WOMAN OF NICE

14,400.00
Price Realized: $
Date: 1973
Artist: Maxwell Bennett Bates
Medium: oil on canvas
Dimensions: 36 x 30 in. (91.4 x 76.2 cm)
Notes:

signed & dated lower right; titled on the stretcher verso

Provenance: Formerly from the collection of businessman and philanthropist Charles Bronfman (Claridge Collection), Montreal QC

Literature: “Maxwell Bates in Retrospect 1921-1971” (Vancouver Art Gallery; 1973); “Maxwell Bates: A Canadian Expressionist” (Art Gallery of Alberta; 2004); “Maxwell Bates: Canada’s Premier Expressionist of the 20th Century: His Art, Life and Prisoner of War Notebook” (Nancy Townsend; Nancy Townshend and Snyder Hedlin Fine Arts; 2005).

Max Bates was the first influential and internationally recognized artist to have been born in Calgary (and likely Alberta). This early artistic pioneer and iconoclast, once banned from exhibiting in Calgary, is now considered one of Canada’s most important expressionist painters. In June of 1930, Bates left the inhospitable local art scene (then very traditionalist) for London, England, travelling by cattle train and boat. He arrived in 1931, staying for ten years. During this time, he is said to have taken in some two thousand art exhibitions, and he exhibited regularly. Bates became a member of the Twenties Group (1932-1939), an association of prominent Expressionists and Surrealists. In an important 1937 exhibition, Bates’ work was exhibited alongside artistic innovators such as Picasso, Matisse, and Kandinsky.

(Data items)
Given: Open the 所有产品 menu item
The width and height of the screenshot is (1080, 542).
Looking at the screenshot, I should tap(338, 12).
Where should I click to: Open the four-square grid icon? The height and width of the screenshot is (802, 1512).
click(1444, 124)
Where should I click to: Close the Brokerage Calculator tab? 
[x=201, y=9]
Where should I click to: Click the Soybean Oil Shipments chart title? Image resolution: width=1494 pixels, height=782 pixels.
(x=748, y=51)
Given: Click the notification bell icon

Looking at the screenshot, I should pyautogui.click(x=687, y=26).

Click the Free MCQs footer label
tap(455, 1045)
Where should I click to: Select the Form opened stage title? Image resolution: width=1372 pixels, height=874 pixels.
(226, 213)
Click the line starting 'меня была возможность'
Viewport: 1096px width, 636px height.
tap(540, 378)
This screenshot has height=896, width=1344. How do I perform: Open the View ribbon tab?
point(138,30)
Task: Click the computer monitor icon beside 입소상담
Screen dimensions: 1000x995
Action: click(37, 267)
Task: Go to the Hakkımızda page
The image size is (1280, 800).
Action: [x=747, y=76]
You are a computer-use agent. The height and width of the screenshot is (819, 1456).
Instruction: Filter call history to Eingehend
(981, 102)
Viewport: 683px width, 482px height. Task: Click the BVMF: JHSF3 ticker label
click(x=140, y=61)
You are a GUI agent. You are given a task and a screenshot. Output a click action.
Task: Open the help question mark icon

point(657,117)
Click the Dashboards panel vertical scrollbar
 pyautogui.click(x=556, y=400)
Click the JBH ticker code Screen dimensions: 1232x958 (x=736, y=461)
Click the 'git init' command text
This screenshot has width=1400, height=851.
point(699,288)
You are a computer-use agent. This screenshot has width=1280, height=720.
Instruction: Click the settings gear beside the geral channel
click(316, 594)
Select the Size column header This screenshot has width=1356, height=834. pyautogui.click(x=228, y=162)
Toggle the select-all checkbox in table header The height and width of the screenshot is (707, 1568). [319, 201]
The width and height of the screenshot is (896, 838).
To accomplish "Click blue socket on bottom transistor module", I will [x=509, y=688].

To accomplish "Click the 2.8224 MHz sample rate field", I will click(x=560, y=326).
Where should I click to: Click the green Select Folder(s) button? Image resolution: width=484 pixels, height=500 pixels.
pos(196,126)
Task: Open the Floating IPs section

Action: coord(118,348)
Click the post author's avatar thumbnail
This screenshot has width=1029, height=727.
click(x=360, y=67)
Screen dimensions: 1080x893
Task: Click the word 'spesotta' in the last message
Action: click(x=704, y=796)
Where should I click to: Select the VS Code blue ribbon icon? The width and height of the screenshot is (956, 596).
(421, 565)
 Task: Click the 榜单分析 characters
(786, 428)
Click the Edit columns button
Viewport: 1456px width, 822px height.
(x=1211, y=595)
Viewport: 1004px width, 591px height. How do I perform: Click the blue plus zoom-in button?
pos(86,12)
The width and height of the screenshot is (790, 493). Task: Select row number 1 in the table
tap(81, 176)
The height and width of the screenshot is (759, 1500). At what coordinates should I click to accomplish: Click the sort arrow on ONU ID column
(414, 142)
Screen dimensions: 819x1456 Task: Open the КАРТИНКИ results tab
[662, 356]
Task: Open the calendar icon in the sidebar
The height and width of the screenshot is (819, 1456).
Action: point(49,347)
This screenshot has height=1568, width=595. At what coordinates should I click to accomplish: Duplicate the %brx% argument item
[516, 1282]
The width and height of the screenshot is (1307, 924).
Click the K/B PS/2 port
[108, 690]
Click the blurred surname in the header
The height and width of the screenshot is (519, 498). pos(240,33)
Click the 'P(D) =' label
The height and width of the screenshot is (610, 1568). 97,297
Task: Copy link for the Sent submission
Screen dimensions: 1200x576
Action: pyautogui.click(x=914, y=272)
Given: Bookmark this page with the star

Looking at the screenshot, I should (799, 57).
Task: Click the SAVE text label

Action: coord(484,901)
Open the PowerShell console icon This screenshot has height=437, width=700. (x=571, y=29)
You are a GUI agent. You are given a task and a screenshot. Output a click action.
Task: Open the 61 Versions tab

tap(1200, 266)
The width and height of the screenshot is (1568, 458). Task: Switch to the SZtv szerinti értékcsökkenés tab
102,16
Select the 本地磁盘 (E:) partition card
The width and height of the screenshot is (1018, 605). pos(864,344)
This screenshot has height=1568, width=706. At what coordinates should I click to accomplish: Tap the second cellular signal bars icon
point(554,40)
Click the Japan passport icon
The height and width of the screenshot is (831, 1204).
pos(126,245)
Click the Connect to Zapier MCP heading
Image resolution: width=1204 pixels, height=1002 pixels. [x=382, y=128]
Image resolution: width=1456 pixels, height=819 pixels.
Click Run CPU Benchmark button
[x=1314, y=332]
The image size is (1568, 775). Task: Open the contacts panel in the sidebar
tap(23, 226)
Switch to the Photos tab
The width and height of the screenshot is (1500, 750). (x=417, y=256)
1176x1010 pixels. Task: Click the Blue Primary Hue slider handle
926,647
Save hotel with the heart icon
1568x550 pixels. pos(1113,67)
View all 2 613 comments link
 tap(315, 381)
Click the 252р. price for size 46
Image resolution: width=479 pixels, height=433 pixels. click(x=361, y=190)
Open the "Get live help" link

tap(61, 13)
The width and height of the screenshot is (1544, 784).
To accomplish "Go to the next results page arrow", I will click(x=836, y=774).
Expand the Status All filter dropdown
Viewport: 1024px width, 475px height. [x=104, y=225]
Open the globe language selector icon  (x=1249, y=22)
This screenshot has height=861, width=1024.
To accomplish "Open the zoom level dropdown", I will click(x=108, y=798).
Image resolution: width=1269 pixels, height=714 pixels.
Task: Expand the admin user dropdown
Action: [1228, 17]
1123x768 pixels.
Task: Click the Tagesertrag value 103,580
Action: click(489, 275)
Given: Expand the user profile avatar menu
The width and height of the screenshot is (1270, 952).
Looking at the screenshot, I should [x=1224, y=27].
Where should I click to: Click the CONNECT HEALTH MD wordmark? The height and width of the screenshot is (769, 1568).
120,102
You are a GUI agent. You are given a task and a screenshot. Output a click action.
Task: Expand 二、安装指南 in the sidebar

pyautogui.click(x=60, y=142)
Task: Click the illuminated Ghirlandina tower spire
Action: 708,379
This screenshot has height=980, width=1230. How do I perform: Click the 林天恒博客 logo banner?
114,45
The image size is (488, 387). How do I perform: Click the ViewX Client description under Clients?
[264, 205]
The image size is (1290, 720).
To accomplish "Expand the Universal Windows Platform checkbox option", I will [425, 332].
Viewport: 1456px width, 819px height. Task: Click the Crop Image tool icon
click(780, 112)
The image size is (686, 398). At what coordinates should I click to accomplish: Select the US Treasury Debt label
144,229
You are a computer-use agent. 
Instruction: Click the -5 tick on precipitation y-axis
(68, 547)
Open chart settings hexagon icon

Task instructions:
• a. Reproduce the lot description word for word from "signed & dated" to "Fine Arts; 2005).".
• b. Answer these questions using the lot description:
(i) What medium was used for the painting?
(ii) In what year did Bates arrive in London?
(iii) Which gallery is listed with the 2004 publication "Maxwell Bates: A Canadian Expressionist"?

Answers for the tasks:
• a.
signed & dated lower right; titled on the stretcher verso

Provenance: Formerly from the collection of businessman and philanthropist Charles Bronfman (Claridge Collection), Montreal QC

Literature: “Maxwell Bates in Retrospect 1921-1971” (Vancouver Art Gallery; 1973); “Maxwell Bates: A Canadian Expressionist” (Art Gallery of Alberta; 2004); “Maxwell Bates: Canada’s Premier Expressionist of the 20th Century: His Art, Life and Prisoner of War Notebook” (Nancy Townsend; Nancy Townshend and Snyder Hedlin Fine Arts; 2005).

• b.
(i) Oil on canvas
(ii) 1931
(iii) Art Gallery of Alberta